BSM PANDEMIC Double Feature - Iftah Galon (RU) & Yikun Wang (UC)
Speaker: Iftah Galon (Rutgers University)
Title: Synchrotron-Like Radiation Beyond The Standard Model - Hunting for new physics with the Sokolov-Ternov effect
Abstract: Electron and positron beams in storage-rings self-polarize by emitting spin-flipping synchrotron radiation. This process is known as the Sokolov-Ternov effect. If new ultralight particles couple to electrons, their emission in synchrotron-like radiation can flip the electron spin, and therefore modify the characteristic self-polarization time. In this talk, I will present results for the rate of spin-flipping synchrotron-like radiation in several simplified models, and discuss how polarization time measurements from the Swiss-Light-Source, and SPEAR3 set new strong limits on ultralight axial-vectors coupled to electrons.
Speaker: Yikun Wang (University of Chicago)
Title: Nucleation is more than critical
Abstract: Electroweak baryogenesis is an attractive mechanism to generate the baryon asymmetry of the Universe via a strong first order electroweak phase transition.
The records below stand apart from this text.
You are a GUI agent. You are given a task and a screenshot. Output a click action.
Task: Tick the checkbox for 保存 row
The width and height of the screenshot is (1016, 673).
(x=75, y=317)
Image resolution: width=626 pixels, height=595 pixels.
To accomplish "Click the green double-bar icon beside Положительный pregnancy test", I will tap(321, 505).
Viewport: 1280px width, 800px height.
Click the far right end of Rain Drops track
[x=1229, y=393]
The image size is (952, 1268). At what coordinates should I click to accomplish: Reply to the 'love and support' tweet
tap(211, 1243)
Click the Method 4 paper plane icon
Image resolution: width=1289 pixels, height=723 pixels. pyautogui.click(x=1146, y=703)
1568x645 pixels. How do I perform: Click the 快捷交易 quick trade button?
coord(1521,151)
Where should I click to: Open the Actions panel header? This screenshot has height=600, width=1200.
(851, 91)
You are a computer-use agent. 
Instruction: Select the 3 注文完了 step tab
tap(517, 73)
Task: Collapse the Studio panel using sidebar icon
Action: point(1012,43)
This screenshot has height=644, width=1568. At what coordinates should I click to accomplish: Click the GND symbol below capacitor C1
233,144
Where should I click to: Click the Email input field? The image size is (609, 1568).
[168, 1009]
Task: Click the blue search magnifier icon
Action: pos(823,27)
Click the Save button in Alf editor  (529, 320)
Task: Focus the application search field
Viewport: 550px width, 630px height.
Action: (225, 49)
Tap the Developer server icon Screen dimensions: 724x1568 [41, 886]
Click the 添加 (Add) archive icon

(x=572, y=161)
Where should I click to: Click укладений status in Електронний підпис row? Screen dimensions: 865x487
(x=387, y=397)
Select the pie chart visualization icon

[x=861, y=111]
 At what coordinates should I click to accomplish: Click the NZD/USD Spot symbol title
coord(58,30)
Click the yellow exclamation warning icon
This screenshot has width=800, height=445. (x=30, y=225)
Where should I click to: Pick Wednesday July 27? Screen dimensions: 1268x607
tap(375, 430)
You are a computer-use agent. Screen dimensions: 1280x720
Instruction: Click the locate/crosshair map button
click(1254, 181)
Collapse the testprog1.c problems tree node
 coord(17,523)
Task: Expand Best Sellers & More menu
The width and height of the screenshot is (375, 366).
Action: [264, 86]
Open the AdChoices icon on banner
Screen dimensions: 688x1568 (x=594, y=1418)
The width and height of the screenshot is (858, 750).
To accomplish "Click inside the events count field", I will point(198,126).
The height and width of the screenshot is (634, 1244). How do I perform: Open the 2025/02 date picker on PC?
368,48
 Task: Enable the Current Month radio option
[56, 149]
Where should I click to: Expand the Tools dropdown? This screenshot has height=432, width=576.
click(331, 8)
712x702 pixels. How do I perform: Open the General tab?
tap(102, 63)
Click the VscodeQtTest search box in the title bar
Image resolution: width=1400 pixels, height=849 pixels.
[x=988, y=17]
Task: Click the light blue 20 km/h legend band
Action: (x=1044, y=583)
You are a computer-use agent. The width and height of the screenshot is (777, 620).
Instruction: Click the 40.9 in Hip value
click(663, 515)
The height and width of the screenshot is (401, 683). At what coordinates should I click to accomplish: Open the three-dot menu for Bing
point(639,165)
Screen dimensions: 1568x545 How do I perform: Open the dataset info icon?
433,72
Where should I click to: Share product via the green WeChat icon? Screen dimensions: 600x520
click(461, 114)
I will show that the phase transition patterns suggested by the vacuum structure at the critical temperatures, at which local minima are degenerate, with those obtained from computing the probability for nucleation via tunneling through the barrier separating local minima, could be very different and the nucleation probability calculation prefers different regions of parameter space for a strong first order electroweak phase transition. As an example of a model exhibiting such behavior, we study the Next-to-Minimal Supersymmetric Standard Model, whose scalar sector contains two SU(2) doublets and one gauge singlet. Such results demonstrate that analyzing only the vacuum structure via the critical temperatures can provide a misleading picture of the phase transition patterns, and, in turn, of the parameter space for certain classes of models suitable for electroweak baryogenesis.